Proceedings of the 12
th
INDIACom; INDIACom-2018; IEEE Conference ID: 42835
2018 5
th
International Conference on “Computing for Sustainable Global Development”, 14
th
- 16
th
March, 2018
Bharati Vidyapeeth's Institute of Computer Applications and Management (BVICAM), New Delhi (INDIA)
Fine tuning of MapReduce jobs using parallel K Map
clustering
Suyash Mishra
Computer sciences
Noida International University
Great Noida, India
ssuyashmishra@gmail.com
Dr Anuranjan Misra
Computer sciences
Noida International University
Great Noida, India
Amc290@gmail.com
Dr Suryakant yadav
Computer sciences
Noida International University
Great Noida, India
Suryakantyadav11@gmail.com
Abstract— Advancement and development of information
technology has led to huge growth in data, which pose huge
challenge into data storage and analysis to conclude meaningful
information from data. Size of data ranges from petabyte or
exabyte range, to mine information out of large data set will
increase the computing capacity. Thus to address and manage
this high velocity data growth an advanced processing algorithms
and methods are required for data analysis. To achieve same
MapReduce word count program and P-KMeans a parallel
clustering algorithm used in Hadoop .Through experiment, it has
been concluded that execution time reduce when nodes count
increases in a cluster, but also some of the important points has
been observed while conducting experiment. Various
performance change, and plotted results on different
performance charts. This paper aims to study MapReduce
applications and its performance verification and improvement
recorded for Parallel KMeans algorithm on four nodes Hadoop
Cluster.
Keywords— Hadoop, Big data, Data Clustering, K-Means
algorithm Parallel Computing, Map-Reduce, word count, HDFS .
I.
INTRODUCTION
Traditional data storage and processing capabilities are limited
and was reliant on available infrastructure processing
capability, storage and processing requirements, which
deemed to be very different from today. Thus, those
approaches and databases are facing Sevier technical
challenges to accommodate fast growing Big Data storage and
processing demands.
Current rapid advancement and ongoing progress in the social
media, robotics, web, healthcare, mobile devices and research
area are producing data, which is growing exponentially, and
processing such data becomes a huge challenge. How to
accommodate and handle these enormous collections of data,
as well as further churn out meaningful information, has
become a problematic issue.
Business decision are result of detailed analysis of a vast
and verity of big data related to the industry or organization.
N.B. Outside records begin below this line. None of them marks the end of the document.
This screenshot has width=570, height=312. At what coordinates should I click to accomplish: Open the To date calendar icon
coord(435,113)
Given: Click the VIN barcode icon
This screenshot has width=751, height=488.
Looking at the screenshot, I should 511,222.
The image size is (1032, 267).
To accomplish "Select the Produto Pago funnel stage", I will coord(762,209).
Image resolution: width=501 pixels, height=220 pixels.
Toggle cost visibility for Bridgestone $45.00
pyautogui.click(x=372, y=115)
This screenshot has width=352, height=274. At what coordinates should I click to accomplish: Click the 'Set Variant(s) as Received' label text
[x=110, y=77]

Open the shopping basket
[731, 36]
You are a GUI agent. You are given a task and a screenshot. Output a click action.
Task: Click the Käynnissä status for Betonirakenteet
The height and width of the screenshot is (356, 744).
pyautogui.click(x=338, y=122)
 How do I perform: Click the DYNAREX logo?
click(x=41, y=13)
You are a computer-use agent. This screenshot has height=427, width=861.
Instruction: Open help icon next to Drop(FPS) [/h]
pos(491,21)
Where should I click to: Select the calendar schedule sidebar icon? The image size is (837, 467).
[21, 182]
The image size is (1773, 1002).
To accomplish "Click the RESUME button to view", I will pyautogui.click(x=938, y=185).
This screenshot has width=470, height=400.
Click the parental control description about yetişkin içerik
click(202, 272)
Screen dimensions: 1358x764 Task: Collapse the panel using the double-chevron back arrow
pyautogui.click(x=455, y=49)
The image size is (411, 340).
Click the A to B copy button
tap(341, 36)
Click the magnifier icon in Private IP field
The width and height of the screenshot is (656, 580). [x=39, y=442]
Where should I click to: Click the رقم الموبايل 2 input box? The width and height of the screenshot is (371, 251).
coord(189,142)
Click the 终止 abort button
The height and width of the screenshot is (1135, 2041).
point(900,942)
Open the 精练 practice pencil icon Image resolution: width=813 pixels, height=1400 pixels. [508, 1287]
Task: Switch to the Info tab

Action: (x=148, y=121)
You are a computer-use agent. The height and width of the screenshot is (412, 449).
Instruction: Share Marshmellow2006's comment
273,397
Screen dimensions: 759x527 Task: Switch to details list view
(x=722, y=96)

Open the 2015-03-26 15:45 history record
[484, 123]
Therefore, to bring meaningful insight from data require
efficient data analysis methods.
In distributed environment data mining unearth data
relationship by using best practices of artificial intelligence,
relationship databases etc. Besides analytics, also helps in data
management and data modeling. Distributed Computing is a
methodology, which resolves data processing and storage
challenge by sharing the CPU processing of network systems.
Every independent machine on network is known as node and
cluster is a collection of nodes in a network. Apache Hadoop
[1] is a distributed open source framework, which provides
parallel and fault tolerant and scalable processing capability to
work on big data. It was developed by Google’s MapReduce
and Google File Systems which was later adopted by Apache.
It is suitable for applications, which produces huge and verity
of data and desires quick results for data analysis and
decision-making purpose by harnessing ability of Hadoop
MapReduce parallel execution on distributed environment. It
follows a Map and Reduce programming methodology by
splitting of data and this data partition is then stored on
various nodes of distributed network for parallel processing.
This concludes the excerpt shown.